Simple Apparatus AS 60079.11

Simple Apparatus AS 60079.11

I have an Zone 0 methane zone, with an RTD (PT100) connected to a ABB AI893 Barrier.  In order to ensure hazardous area safety i need to ensure this setup complies with the Entity Model or FISCO Model, however I don't know the maximum voltage and current the RTD can handle before it fries itself.
Does anyone have this information on the RTD, or know how to do this verification?


RE: Simple Apparatus AS 60079.11

If the RTD (and housing) is rated for Intrinsic Safe Zone 0 areas, and it is connected to an Intrinsic Safe barrier for Zone 0, then all is good.

RTDs produce voltage, so not sure what you mean by "fries itself"

Entity model and FISCO are for Fieldbus applications (Foundation, ProfiBus, etc).  Not for individual instrumentation...that I know of anyway.

You may get better response by posting this in the "Measurement & control instrumentation engineering" forum on this site.

This is normally the space where people post something insightful.

RE: Simple Apparatus AS 60079.11

The barrier limits the current to the RTD. The RTD does not store energy so even if the RTD could be fried into a smoldering heap the barrier will have still restricted the energy to below ignition energy.

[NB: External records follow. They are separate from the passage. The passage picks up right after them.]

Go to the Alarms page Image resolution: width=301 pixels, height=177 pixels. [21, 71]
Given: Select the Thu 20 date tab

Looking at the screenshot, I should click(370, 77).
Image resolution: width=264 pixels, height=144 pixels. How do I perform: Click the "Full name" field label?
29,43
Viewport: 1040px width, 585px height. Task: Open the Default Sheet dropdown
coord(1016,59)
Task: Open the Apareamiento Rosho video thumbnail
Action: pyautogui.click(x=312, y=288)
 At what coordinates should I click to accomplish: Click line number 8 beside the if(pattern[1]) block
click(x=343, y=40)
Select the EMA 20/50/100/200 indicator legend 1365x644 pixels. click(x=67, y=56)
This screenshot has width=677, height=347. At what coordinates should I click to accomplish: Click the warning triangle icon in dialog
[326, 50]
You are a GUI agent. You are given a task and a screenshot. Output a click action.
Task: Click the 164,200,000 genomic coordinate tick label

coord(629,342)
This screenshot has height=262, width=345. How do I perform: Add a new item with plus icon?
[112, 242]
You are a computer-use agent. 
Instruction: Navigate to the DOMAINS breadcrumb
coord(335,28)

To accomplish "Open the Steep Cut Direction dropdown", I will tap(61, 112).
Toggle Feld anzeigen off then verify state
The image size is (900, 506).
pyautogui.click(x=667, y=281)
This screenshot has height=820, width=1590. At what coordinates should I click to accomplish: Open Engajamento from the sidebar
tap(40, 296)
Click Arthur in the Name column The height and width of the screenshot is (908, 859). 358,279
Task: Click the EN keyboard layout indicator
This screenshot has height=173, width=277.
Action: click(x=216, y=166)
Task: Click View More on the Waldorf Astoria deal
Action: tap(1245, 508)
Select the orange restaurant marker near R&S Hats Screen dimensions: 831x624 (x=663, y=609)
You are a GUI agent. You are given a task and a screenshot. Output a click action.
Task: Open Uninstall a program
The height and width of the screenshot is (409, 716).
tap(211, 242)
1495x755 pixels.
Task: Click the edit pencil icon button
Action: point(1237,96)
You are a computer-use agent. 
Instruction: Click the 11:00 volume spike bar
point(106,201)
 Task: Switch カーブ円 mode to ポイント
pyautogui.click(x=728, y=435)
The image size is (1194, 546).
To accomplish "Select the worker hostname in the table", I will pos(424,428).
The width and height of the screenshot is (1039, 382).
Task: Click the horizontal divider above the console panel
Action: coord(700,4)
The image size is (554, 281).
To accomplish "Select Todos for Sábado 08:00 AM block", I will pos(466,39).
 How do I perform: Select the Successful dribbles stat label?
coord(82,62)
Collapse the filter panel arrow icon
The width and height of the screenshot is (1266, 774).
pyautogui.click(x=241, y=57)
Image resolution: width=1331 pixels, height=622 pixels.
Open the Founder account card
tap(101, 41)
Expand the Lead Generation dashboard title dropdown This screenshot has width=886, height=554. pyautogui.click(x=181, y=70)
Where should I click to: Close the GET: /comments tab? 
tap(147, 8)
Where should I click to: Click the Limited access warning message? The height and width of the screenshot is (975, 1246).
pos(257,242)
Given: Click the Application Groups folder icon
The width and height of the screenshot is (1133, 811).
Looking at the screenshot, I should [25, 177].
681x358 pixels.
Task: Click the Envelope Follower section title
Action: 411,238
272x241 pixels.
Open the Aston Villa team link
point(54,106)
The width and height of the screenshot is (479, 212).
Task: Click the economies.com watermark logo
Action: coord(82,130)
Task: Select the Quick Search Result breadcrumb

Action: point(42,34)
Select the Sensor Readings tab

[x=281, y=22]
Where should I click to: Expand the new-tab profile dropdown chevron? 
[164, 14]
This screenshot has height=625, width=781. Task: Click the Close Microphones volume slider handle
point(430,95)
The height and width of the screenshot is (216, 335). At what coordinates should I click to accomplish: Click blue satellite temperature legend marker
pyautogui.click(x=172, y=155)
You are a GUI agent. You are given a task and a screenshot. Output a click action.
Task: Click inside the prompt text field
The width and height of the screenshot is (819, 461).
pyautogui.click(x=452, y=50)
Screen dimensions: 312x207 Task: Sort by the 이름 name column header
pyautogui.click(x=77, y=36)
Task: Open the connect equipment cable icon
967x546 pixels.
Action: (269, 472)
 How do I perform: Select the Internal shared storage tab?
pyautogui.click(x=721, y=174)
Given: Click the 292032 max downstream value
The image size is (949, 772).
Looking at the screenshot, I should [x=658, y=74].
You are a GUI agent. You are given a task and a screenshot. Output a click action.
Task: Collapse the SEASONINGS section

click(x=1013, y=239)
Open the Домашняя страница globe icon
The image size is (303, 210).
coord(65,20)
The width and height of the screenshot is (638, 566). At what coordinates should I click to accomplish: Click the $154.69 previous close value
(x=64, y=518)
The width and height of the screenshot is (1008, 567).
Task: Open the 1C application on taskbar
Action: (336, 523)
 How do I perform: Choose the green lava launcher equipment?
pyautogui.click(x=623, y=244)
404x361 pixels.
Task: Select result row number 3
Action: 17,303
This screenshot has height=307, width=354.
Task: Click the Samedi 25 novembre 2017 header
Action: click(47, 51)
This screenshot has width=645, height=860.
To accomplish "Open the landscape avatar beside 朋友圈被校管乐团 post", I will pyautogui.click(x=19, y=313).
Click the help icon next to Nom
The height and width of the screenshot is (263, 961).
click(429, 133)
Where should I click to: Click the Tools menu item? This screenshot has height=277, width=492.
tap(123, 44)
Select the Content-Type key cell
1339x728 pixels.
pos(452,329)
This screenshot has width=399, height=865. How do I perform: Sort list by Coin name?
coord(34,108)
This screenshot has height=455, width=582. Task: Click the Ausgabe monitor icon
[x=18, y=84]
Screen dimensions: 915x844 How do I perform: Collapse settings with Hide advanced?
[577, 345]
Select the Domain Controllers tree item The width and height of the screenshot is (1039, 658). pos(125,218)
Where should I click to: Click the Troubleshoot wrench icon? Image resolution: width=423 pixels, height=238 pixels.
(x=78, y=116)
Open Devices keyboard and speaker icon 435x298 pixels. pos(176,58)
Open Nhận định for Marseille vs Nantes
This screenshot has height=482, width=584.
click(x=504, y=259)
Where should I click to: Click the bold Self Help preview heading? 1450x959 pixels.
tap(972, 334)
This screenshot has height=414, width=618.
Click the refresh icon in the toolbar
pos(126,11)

You should not be worrying about the RTD as an ignition point after feeding it correctly with an appropriate barrier.

Keith Cress
kcress - http://www.flaminsystems.com

RE: Simple Apparatus AS 60079.11


I agree with what you have said however, I need to show that I have connected the RTD to an appropriate barrier, by showing the RTD can withstand the maximum voltage and current that the barrier is capable of producing.  Similar to what I have done for the other instrumentaion.

RE: Simple Apparatus AS 60079.11

It's just a resistor.

Look on its data sheet for maximum allowed power dissipation.

But I am still puzzled by why? If the device doesn't store energy like batteries, capacitors, inductors, or ignitable chemicals,  you can hook it to the barrier and it can't ignite the hazard.  It could be a piece of dirt with wires stuck in it or wet hair.  The energy is greatly limited by the barriers and if the device wants to draw more, the barrier fuses go.

So since the barriers have to protect against a malfunction of the 'device' proving the device can handle the barrier power while the device is working correctly doesn't cover all cases.

Sometimes the RTD data sheet may say maximum voltage but usually not.